# What to pair with MAC Cranberry e/s?



## User42 (Nov 15, 2009)

Hi,

I recently got MAC Cranberry e/s in a swap, but I have a hard time wearing it. I am an NC20 in Studio Fix foundation. I would like to know what colors I can pair it with and how! Because I tried wearing it in the crease with Woodwinked, but I think that makes me look sick and washed out.

x


----------



## ThePowderPuff (Nov 15, 2009)

I also have a hard time using Cranberry, but I got a really nice look paring it with Melon and Gold dusk pigments. And I used a light brown eyeliner with glitter in. That was very nice. The combo of Melon and Cranberry worked really well.

I also just found this FOTD, that I would like to try sometime soon.

http://www.specktra.net/forum/f166/g...it-due-149166/


----------



## User42 (Nov 15, 2009)

Quote:

   Originally Posted by *Katjamo* 

 
_I also have a hard time using Cranberry, but I got a really nice look paring it with Melon and Gold dusk pigments. And I used a light brown eyeliner with glitter in. That was very nice. The combo of Melon and Cranberry worked really well.

I also just found this FOTD, that I would like to try sometime soon.

http://www.specktra.net/forum/f166/g...it-due-149166/_

 
Don't have those pigments but I bet I can find dupes 
	

	
	
		
		

		
			




and that FOTD is really gorgeous! Gonna try that and see how it works out 
	

	
	
		
		

		
		
	


	




 Thanks!


----------



## ThePowderPuff (Nov 15, 2009)

Quote:

   Originally Posted by *LIEHIEZE* 

 
_Don't have those pigments but I bet I can find dupes 
	

	
	
		
		

		
		
	


	



and that FOTD is really gorgeous! Gonna try that and see how it works out 
	

	
	
		
		

		
		
	


	




 Thanks!_

 
I think Cranberry works surprisingly well with warm/golden/melon/peachy/orange tones like that.


----------



## LMD84 (Nov 15, 2009)

MAC Makeup : Eyeshadow Combinations, Textures, Finishes, Discontinued Items?and Face Charts!

^ this site is quite useful. you can look up shadows by letter and see what combos people reccomend. i used to use this alot when i first started out wearing more than one shadow on my lid.

i don't own cranberry so can't really make any suggestions myself.


----------



## User42 (Nov 15, 2009)

Quote:

   Originally Posted by *LMD84* 

 
_MAC Makeup : Eyeshadow Combinations, Textures, Finishes, Discontinued Items?and Face Charts!

^ this site is quite useful. you can look up shadows by letter and see what combos people reccomend. i used to use this alot when i first started out wearing more than one shadow on my lid.

i don't own cranberry so can't really make any suggestions myself._

 
Thanks! Don't know that website but I am going to check it out


----------



## kariii (Nov 15, 2009)

Cranberry e/s is one of my fave e/s as far as texture and color, it's very unique. I like to wear it with expensive pink e/s on lid and cranberry in crease and darkened with embark.


----------



## ThePowderPuff (Nov 15, 2009)

Data segment –

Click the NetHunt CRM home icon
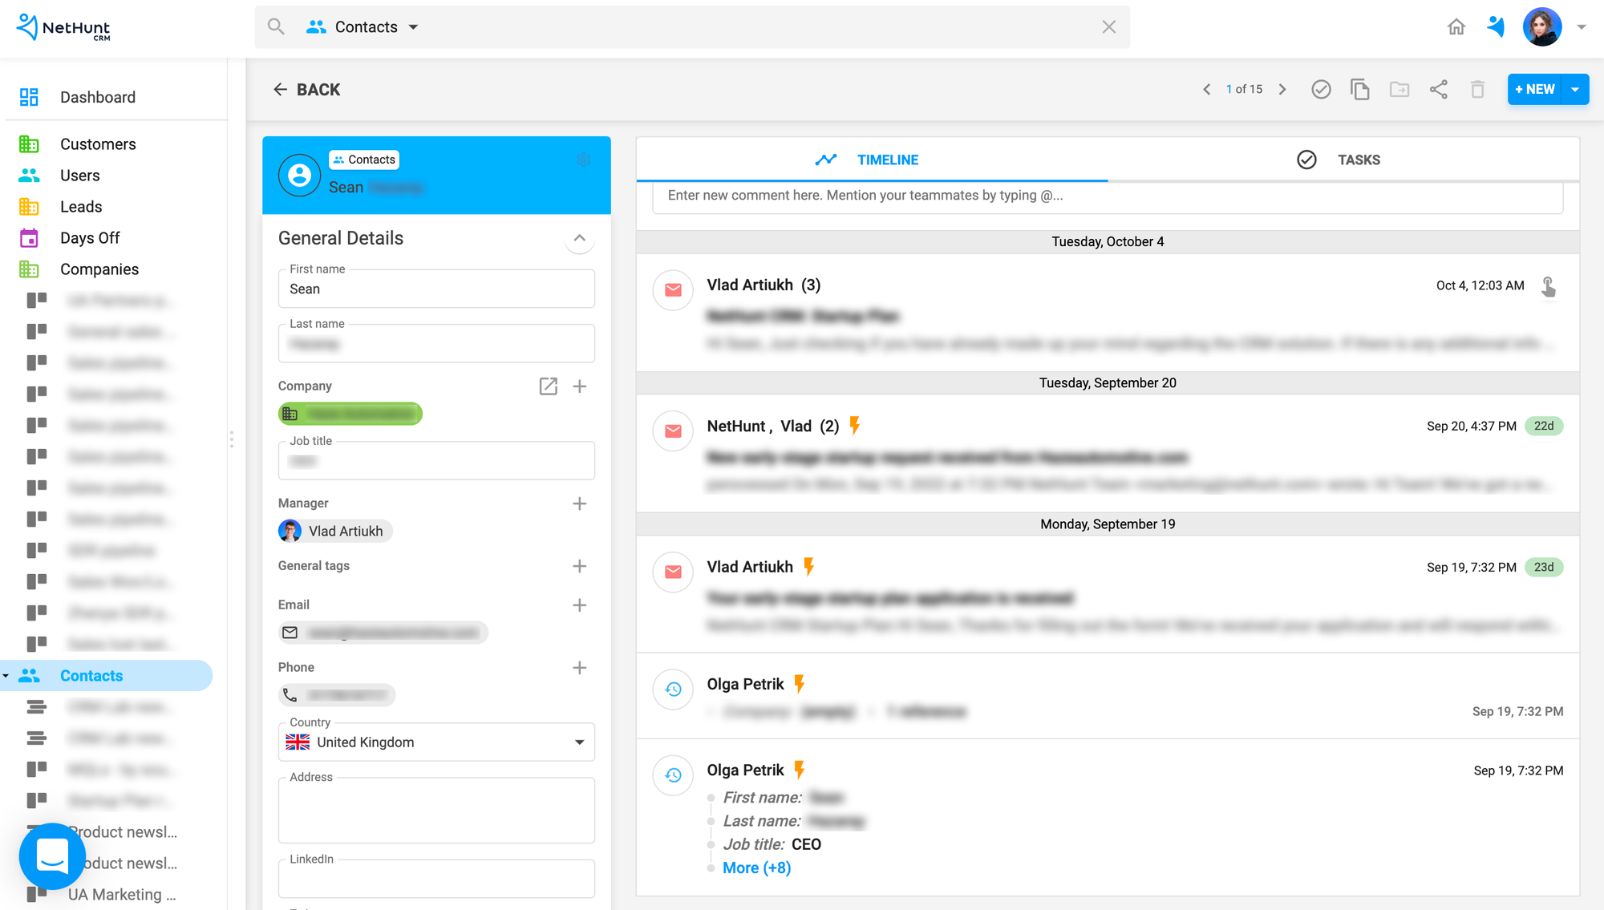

The request – Retype the part of the Cranberry eyeshadow thread that opens with the words containing "# What to pair" and closes with "and washed out.".

Task answer –
# What to pair with MAC Cranberry e/s?



## User42 (Nov 15, 2009)

Hi,

I recently got MAC Cranberry e/s in a swap, but I have a hard time wearing it. I am an NC20 in Studio Fix foundation. I would like to know what colors I can pair it with and how! Because I tried wearing it in the crease with Woodwinked, but I think that makes me look sick and washed out.